Sixth graders take either band or a wheel of one trimester of drama, art, and chorus. In seventh and eighth grades, students choose to continue in band for the year or take a year of drama, strings, or visual arts. In the early years of the River School we had a variety of creative courses that would change every six weeks. What we discovered is that students did not develop proficiency, didn’t develop a commitment to any of the arts. To become proficient takes time and practice. Since we developed our current offerings, our students have become skilled in their art choice and often continue on in high school and beyond.
In music, we offer band, strings, chorus and musicals. Students learn proficiency in playing an instrument, they learn to read music, and they learn how to work together to perform in ensembles or as a whole band or group. They gain confidence when performing before an audience.
In the visual arts, our goal is not just the skills of painting or sculpting or drawing.

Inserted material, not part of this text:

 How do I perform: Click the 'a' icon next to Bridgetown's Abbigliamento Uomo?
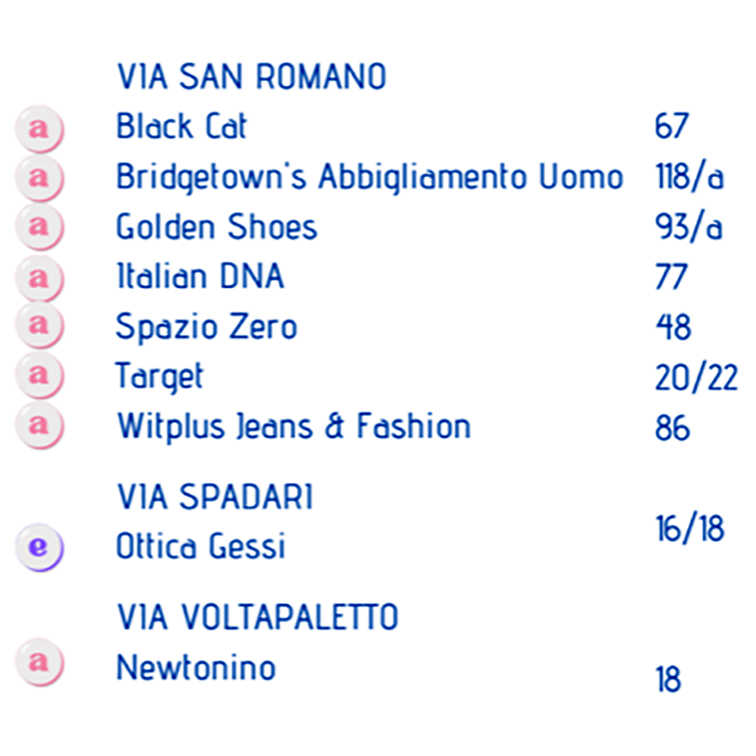tap(40, 178)
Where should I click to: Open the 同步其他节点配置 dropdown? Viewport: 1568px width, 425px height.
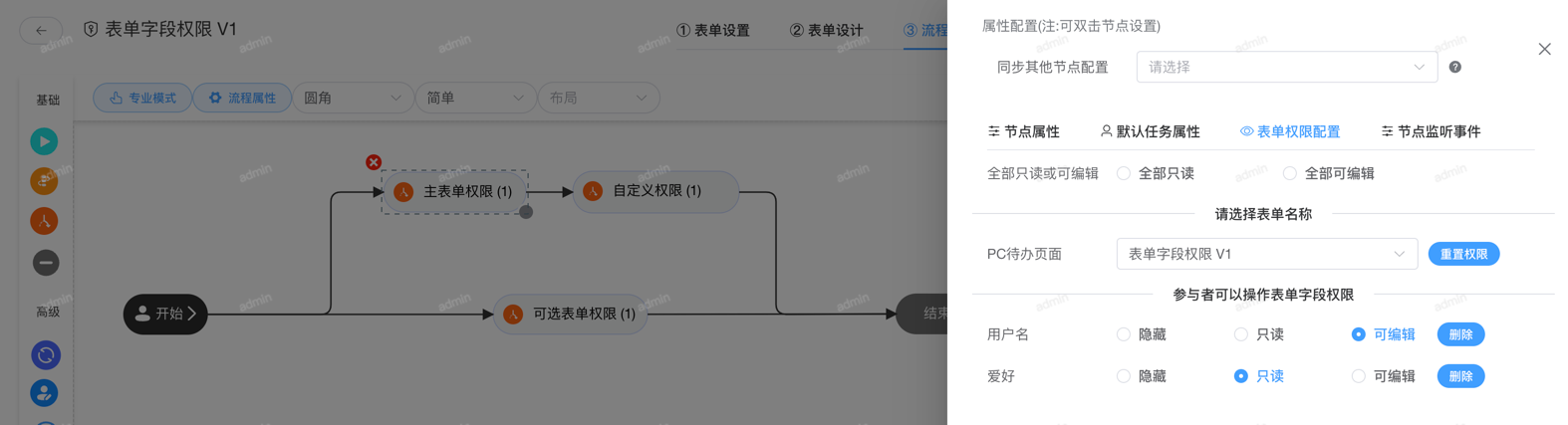[1286, 67]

Even more important than the acquisition of these skills is the creative process, the critical thinking that is involved in the content. Much of each project involves problem solving, critical thinking of a higher order, and lots of self-reflection as many of the “subjects” for the art project are the students themselves. In the process, they learn more about who they are as they grapple with the existential and sociological questions that are important to them. A ninth grader returned from high school to report that she noticed that River School students seem to discuss issues at a deeper, less superficial level than other students. Projects are evaluated by the class using rubrics and are done in a way that is respectful and meaningful.
In drama, it is less about the play and more about the process of knowing oneself, knowing human motivation to play a part. Through improvisation and journal writing, students are led to understand human behavior and then to understand themselves. The high level of respect for each other demanded by the teacher makes the class safe for students to look at themselves, to make mistakes without the fear of teasing from their peers.

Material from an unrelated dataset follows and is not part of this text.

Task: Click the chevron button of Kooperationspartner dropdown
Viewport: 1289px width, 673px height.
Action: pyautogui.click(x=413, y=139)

The elective program is a vital part of our ability to reach our goals of students becoming responsible, respectful, resourceful, and responsive. When a strong sense of self is formed, when students have been supported in exploring who they are through the arts; they are more confident, more caring of others, and less needing to draw attention to themselves in unproductive ways.
This is a systems approach creating a school where all the elements in the school’s culture – explicit and implicit – are aligned to our theory and philosophy that is the root of our success in empowering students. When we empower student appropriately, giving them a voice while holding them accountable for their choices, achieving a school’s mission is a lot easier because we’re using the students as an important, often untapped, resource in a school. And when all of the participants – teachers, parents, and students – are learners and open to possibilities; then amazing results can occur.
As Peter Senge in The Fifth Discipline said:
System thinking makes understandable the subtlest aspects of the learning organization – the new way individuals perceive themselves and their world. At the heart of a learning organization is a shift of mind – from seeing ourselves as separate from the world to connected to the world, from seeing problems as caused by someone or something “out there” to seeing how our own actions create the problems we experience. A learning organization is a place where people are continually discovering how they create their reality. And how they can change it.[23]
By paying attention to the context, we create an environment in which our students become strong individuals who flourish and learn as conscious, responsible human beings, necessary for the maintenance of a healthy democratic society.